Le continent humain est le territoire d’exploration permanent de la poésie. Et celle-ci, « un voyage au centre de l’homme », ai-je écrit quelque part. C’est donc au plus intime de cette « étrange créature » dont parlait mon grand frère turc Nazim Hikmet que nous naviguons, nous autres poètes. Nous sommes conscients du fait que notre voyage est périlleux. Certains d’entre nous y ont laissé leur raison, sinon leur peau. Notre travail consiste en une veille permanente, en une mobilisation constante de ce que l’être humain a de plus par rapport aux êtres et aux choses avec lesquels il coexiste dans notre monde : la conscience et, de là, l’étonnement, l’interrogation, l’émotion esthétique, le désir, l’amour, le démon de la connaissance, le sentiment de la finitude, parfois l’indignation, la compassion... Bref, tous ces ingrédients dont il faut rappeler qu’ils sont en quelque sorte le moteur de la vraie vie. S’il faut encore une autre formule pour résumer ce que la poésie représente pour moi, je dirais que c’est une incitation à la vie !

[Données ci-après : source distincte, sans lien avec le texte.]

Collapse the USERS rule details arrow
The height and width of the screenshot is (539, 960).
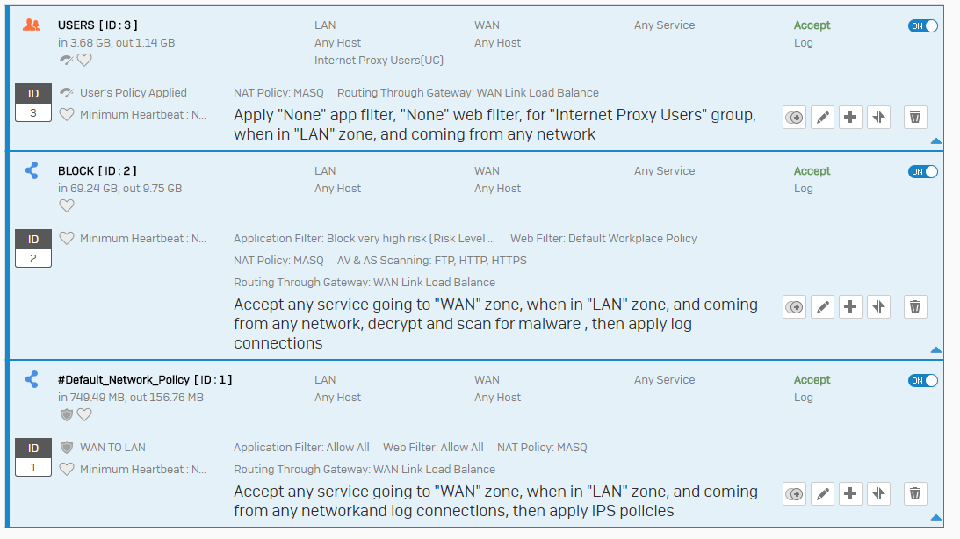(935, 140)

Benjamin Fondane, qui partage avec vous ce motif de l’exil, affirma : « Je n’étais pas un homme comme vous. / Vous n’êtes pas nés sur les routes : personne n’a jeté à l’égout vos petits / vous n’avez pas erré de cité en cité / traqués par les polices / vous n’avez pas connu les désastres à l’aube.  Existe-t-il une fraternité, fût-elle ténue, des poètes de ces aubes désastreuses, une confrérie de ceux que les flics, un jour, chassèrent ?

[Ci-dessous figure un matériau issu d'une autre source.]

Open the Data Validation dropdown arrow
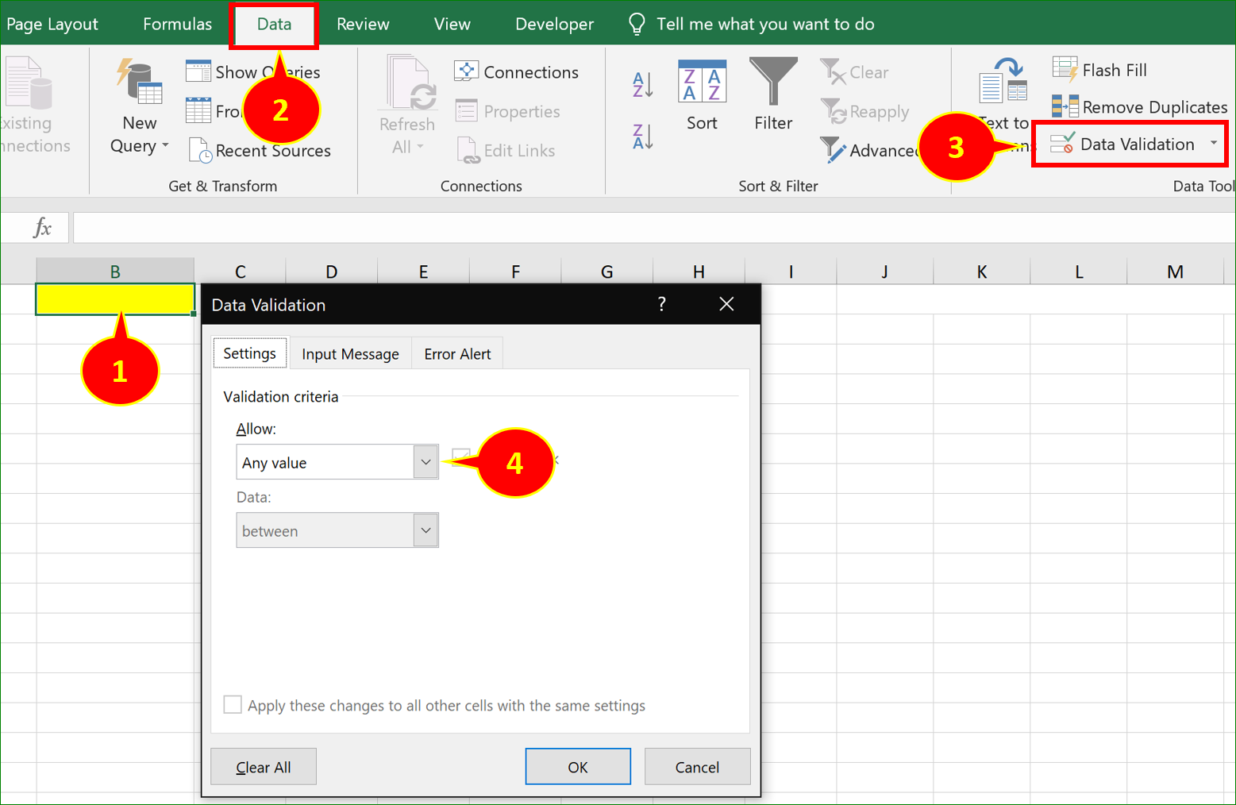The height and width of the screenshot is (805, 1236). click(x=1214, y=144)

Oui, je la connais bien cette constellation fraternelle, et je la chéris. Hélas, il me semble qu’elle était beaucoup plus peuplée par le passé. Les poètes acceptaient davantage les risques du métier. Parce qu’il y avait risques, effectivement. Le narcissisme inhérent à la nature humaine ne les empêchait pas de détacher le regard de leur nombril pour le porter vers la condition humaine et l’enfer du monde. C’est pour cela que leurs voix étaient agissantes. Elles portaient, comme on dit. Et les pouvoirs liberticides les craignaient. De nos jours, la poésie se trouve marginalisée, davantage dans le monde occidental que dans le monde arabe ou en Amérique latine, par exemple. Et la responsabilité n’en incombe pas exclusivement au système marchand de la chose littéraire tel qu’il s’est établi depuis quelques décennies. Osons dire que, dans le même temps, certaines pratiques de la poésie y ont contribué car elles ont tourné le dos à ce qui fait de cet art une « arme miraculeuse », selon l’expression d’Aimé Césaire, une « parole donnée, d’homme à homme », selon l’une de mes propres expressions. La poésie comme voix charnelle, faisant battre les cœurs, ouvrant les yeux sur le continent intérieur, répercutant le cri de l’homme, invitant à l’insurrection des consciences, célébrant la vie, au grand dam de la horde maudite des marchands du désespoir.